From Scott Wilson, Washington Post, November 24, 2007, Saudi foreign minister, Prince Saud al-Faisal said, "If not for the Arab consensus we felt today, we would not have decided to go"

Whether this is just an inevitable excuse or a sincere statement it amounts to the same thing: the most radical factor, in this case Syria, has veto power over Arab politics. The old consensus mania remains an excuse for not doing anything. This is one more nail in the Peace Process II coffin. Wilson then writes:

"With its vast oil wealth and authority over Islam's holiest sites, Saudi Arabia exercises great sway among Arabs, including the two largest Palestinian factions."

But wait a minute. If Saudi Arabia can only come if the other Arab regimes give permission then how does it exercise great sway? And is there any evidence that the Saudis exercise sway over Fatah (to whom they don't give money) or to Hamas (to which they do, not the government but powerful individuals close to it)?

If ignoring what the prince says covers up a serious problem with Arab politics-each one of which plays iceberg to Peace Process II's Titanic-Wilson's next paragraph ignores another. The Saudis will not use whatever sway they have. Why?

It brings the danger of internal upheaval-increasing the number of bin Ladin supporters and terrorist attacks, too--since they have trained their people to equate Israel with the devil.

It creates the potential for inter-Arab conflicts, which disrupts the previously mentioned consensus, a consensus in which the most radical have veto power.

It could bring them into collision with an increasingly powerful Iran, which they fear.

Why should they bother? Let the United States and the West do all the work and take all the blame for failure.

And as long as they fail, the Saudis can mobilize support by bashing the West to cover up their own failings.

The sufferings, real and alleged, of the Palestinians are a great demagogic tool.

What if the peace process succeeded and the Saudis actually had to make peace and have normal relations with Israel. Shudder.

The Saudis still hate Fatah because of Yasir Arafat's dissing of them (American slang for "disrespect") and siding with Iraq against them in 1990-1991.

One rarely sees any of these points mentioned in the mass media or academic presentations yet they are at the core of Middle East politics.

And how about Wilson's revisionist formulation of the Saudi peace plan:

"Saudi Arabia is the chief proponent of a plan endorsed by the Arab League in 2002 that offers Israel broad recognition by Arabs in exchange for withdrawal from all territories seized in the 1967 war, including East Jerusalem. The Arab initiative, which Israeli negotiators refused to include in drafts of the joint statement, also calls for a `just' solution to the plight of Palestinian refugees who demand the right to return to homes inside Israel."

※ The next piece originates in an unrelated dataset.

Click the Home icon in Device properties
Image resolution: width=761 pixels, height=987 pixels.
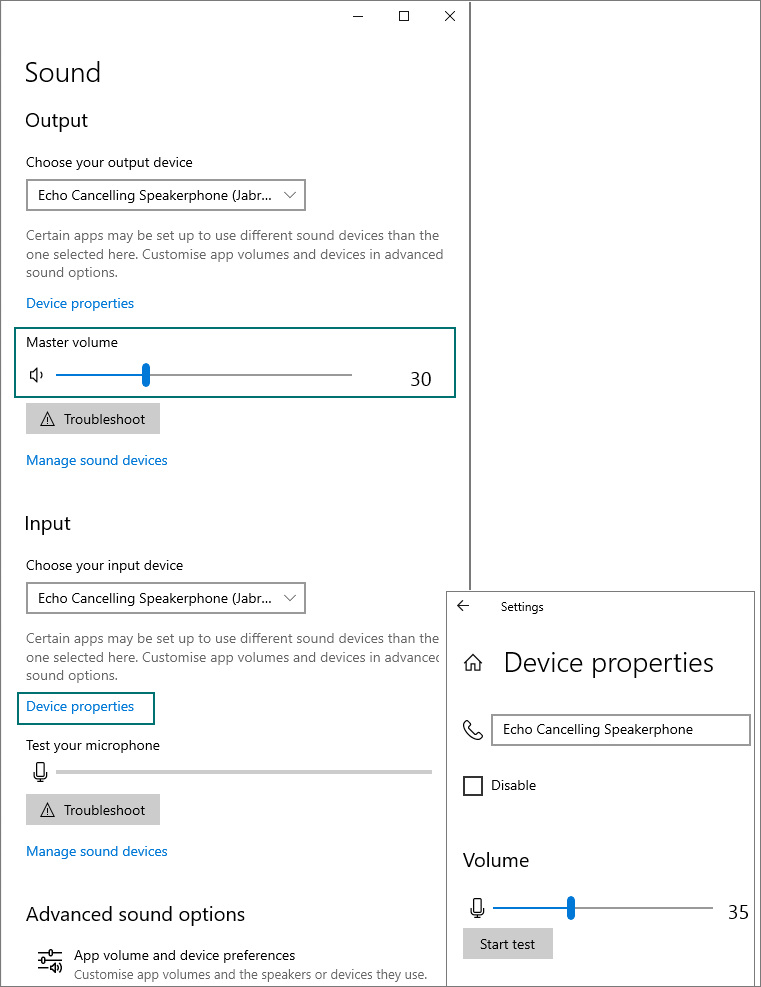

Well that sounds quite reasonable but "broad recognition" is a bit vague. You give us everything we want and we admit that you exist? And how about that slick presentation of the Palestinian demand of a "right to return?" Notice how Wilson makes this sounds like a mass movement rather than a slogan developed by the PLO and regimes as a way to wipe out Israel. And all of the rejection of peace is put on Israel. No mention of the PLO and Syrian refusal of peace in 2000. No mention of the Palestinian Authority's systematic breaking of its commitments.

In this context, it is interesting to counter-pose something from Amy Teibel, AP, November 25, 2007:

Palestinian leader Mahmoud Abbas "said he was committed to doing everything possible to hammer out an agreement in the coming year."

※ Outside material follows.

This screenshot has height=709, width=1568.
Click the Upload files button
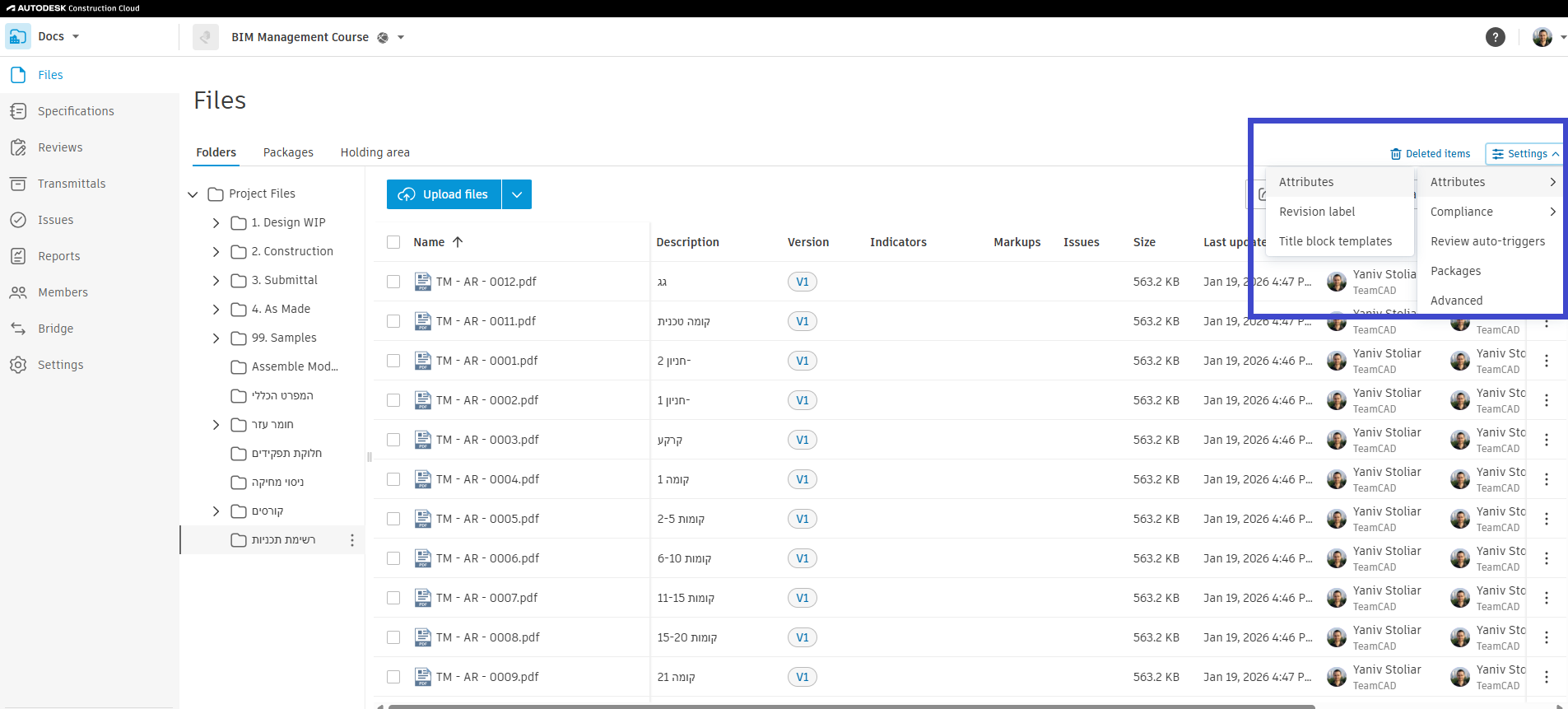(x=444, y=194)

But will Abbas actually do anything? Will he break up planned terrorist attacks? Arrest those involved in terrorism? Stop the incitement in the Palestinian media, which he controls, to kill Israelis and which justifies terrorist attacks on them? Begin to educate for peace in the schools, mosques, and media? Fight corruption and the quick transfer of foreign aid into the pockets of his officials?

I doubt it. The mass media doesn't even mention it.

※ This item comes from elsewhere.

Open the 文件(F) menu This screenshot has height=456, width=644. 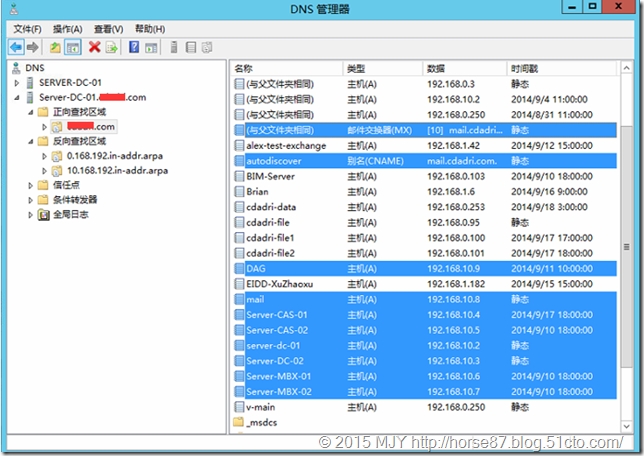(28, 29)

Another myth the media nurtures is exemplified in Michael Matza, Philadelphia Inquirer, November 26, 2007, appropriately entitled, "Pitfalls if Peace Talks Fail Again."

Matza does not rise to the occasion but does come up with a new phrase, "After months of intense but fruitless talks about how to end their mulish conflict, the warring parties bring their dispute to the edge of the Chesapeake Bay…for a conference orchestrated by President Bush and Secretary of State Condoleezza Rice."

Get it? The Israeli-Palestinian conflict is "mulish," based on a stubborn blind stupidity by both sides. He continues:

"But in the Middle East, where blood is spilled routinely, the price of failure can be another round of deadly violence. To reach for peace is admirable. But it can quickly turn lethal if the groundwork isn't there and the effort fails, experts say.

"A flop could mean the extremist Palestinian faction Hamas expands its sphere of control from the Gaza Strip into the West Bank. It could weaken Palestinian moderates and energize another round of limited warfare if ordinary Palestinians, stirred by frustration, join the fighters because they see no political horizon that leads to a Palestinian state."

This is precisely backwards. First, it should be noted how disgusting is the phrase that in the Middle East "blood is spilled routinely." It is consistent with the "mulish" idea that all these people simply act irrationally. Bloodshed is terrible but it is not based on habit but on goals. It is the extremism of ends and of ideology that brings about the extremism of means.

The kind of thinking used by most Western reporters applies very well to Western society or politics but completely fails to comprehend how things work in the Middle East. No wonder this cannot explain the past, help in the present, or predict the future.

In this case, the model implies that people yearn for peace, compromise, and conciliation. When they don't get it they use violence. In fact, this has nothing to do with reality. The problem is that peace, compromise, and conciliation are equated with heresy, treason, and surrender. The more these "good" outcomes appear possible, the higher the level of violence used to prevent them. Consider that Israel's withdrawal from the Gaza Strip led to Hamas taking over; Israel's withdrawal from south Lebanon strengthened Hamas; the 1990s' peace process did not produce many Palestinian moderates; U.S. democracy promotion helped radical Islamists more than moderate democrats; and the invasion of Iraq did not bring peace and love among Iraqis.

This doesn't mean that the Annapolis conference or trying to achieve peace is a bad thing. But it does mean that no one is ever going to resolve a conflict until they understand who is at fault for continuing it or why it persists.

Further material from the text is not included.